┌─ TEXTE DU DOCUMENT

Les constructions en pièces de bois massives utilisent le gros bois d’œuvre disponible localement. Les types d’assemblage des pièces diffèrent par la façon de tailler les billes de bois, par les méthodes de construction privilégiées à certaines époques, par la disposition des ouvertures, par la présence de corniches ou d’autres éléments architecturaux. Beaucoup de constructions de ce type subsistent encore, même si des revêtements plus récents dissimulent souvent le carré structural.
Charpente pièces sur pièce
Les constructions en gros bois d'oeuvre
Historique
Du XVIIe au XIXe siècle, le bois massif a été utilisé pour la construction des maisons. Dans l’ensemble des régions du Québec, des charpentiers et des menuisiers vivaient de leur métier grâce à l’abondance de cette ressource première et à une forte demande. Les récits anciens et les actes notariés témoignent de la variété des façons de mettre en œuvre le gros bois d’œuvre et de la diversité des appellations données aux méthodes de construction. Les éléments de charpente de ce type de maison étaient assemblés soit à la verticale, soit à l’horizontale.
L’assemblage à la verticale remonte aux traditions de bâtir de la mère-patrie : les pièces de bois formant le carré étaient directement plantées dans le sol (Figure 1). Ces constructions n’étaient pas d’une grande résistance, car le bois, en contact avec le sol, fortement exposé à l’humidité se dégradait et subissait les mouvements de sol suivant les cycles de gel et dégel.

└─
┌─ LISTE DES ENREGISTREMENTS

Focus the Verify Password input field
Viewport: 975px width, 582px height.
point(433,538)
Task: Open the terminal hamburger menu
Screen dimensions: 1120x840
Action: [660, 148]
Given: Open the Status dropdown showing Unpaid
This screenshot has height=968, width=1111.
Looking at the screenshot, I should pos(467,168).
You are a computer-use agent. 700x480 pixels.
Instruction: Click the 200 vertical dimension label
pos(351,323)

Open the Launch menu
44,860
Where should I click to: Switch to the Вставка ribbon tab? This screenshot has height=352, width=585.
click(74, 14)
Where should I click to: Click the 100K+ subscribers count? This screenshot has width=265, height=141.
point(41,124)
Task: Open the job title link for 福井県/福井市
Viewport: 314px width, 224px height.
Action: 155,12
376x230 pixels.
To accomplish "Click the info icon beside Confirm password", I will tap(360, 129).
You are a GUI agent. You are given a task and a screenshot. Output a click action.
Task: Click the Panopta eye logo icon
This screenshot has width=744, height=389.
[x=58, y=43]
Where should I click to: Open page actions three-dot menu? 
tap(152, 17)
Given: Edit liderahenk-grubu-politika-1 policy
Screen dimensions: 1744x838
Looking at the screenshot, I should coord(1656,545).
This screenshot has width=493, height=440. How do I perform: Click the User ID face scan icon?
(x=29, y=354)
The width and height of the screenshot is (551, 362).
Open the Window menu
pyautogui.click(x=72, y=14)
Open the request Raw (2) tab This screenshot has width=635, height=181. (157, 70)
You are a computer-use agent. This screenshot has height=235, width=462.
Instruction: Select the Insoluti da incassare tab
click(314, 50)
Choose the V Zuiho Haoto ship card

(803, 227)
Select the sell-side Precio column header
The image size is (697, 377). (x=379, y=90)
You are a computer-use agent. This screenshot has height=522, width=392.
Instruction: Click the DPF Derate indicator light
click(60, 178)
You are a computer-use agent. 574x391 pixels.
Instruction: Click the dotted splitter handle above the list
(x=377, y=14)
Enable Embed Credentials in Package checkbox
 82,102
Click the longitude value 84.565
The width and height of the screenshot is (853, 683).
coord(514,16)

└─

__ÉNONCÉ DU PROBLÈME__
Poursuivez le texte sur les constructions en gros bois d'œuvre à partir de sa dernière phrase. Ces enregistrements proviennent d'une autre source.

__RÉPONSE__
Variantes de l'assise
On a donc très tôt modifié la façon de faire en faisant reposer les éléments de charpente à la verticale sur une assise de bois, de pierres sèches ou de maçonnerie. La charpente se trouvait ainsi mieux isolée de l’humidité du sol et moins sujette à la pourriture et au soulèvement avec la présence de fondations plus profondes dans le sol. Cette méthode de construction dite à l’origine « à poteaux sur sole » a conduit à la maison à « colombage pierroté ».
Dans ce type de construction, des pièces de bois verticales sont retenues à l’aide de tenons et de mortaises à grosses pièces de charpente dessinant au sol le carré de la maison ; l’espace compris entre les pièces verticales était comblé avec un mélange de pierres, d’argile de mortier ou de bousillage suivant les époques. La maison Lamontagne à Rimouski illustre cette vieille technique (Figure 2).
Construction pièce sur pèce
Puis, pour mieux répondre aux rigueurs du climat et obtenir des constructions plus performantes, les éléments de charpente sont assemblés à l’horizontale. Ainsi apparaît le « pièce sur pièce », méthode efficace et simple d’assemblage. Deux variantes principales de cette méthode se sont développées. Le pièce sur pièce est dit « à coulisse » lorsque l’extrémité des pièces de bois massif, taillée en tenon, glisse, de part et d’autre, dans des rainures pratiquées dans des poteaux disposés aux quatre coins du bâtiment et à certains endroits stratégiques (Figure 3).
Les ouvertures étaient également délimitées verticalement par des poteaux rainurés appelés poteaux d’huisserie (Figure 4). Pour solidifier l’ensemble et maintenir l’aplomb des murs, les pièces de bois superposées étaient percées de trous à intervalles dans lesquels on insérait des chevilles de bois.
Variantes de l'assise
L’autre variante de la méthode consiste à assembler par deux les extrémités des pièces équarries aux angles du bâtiment.
L’assemblage peut être fait de plusieurs façons.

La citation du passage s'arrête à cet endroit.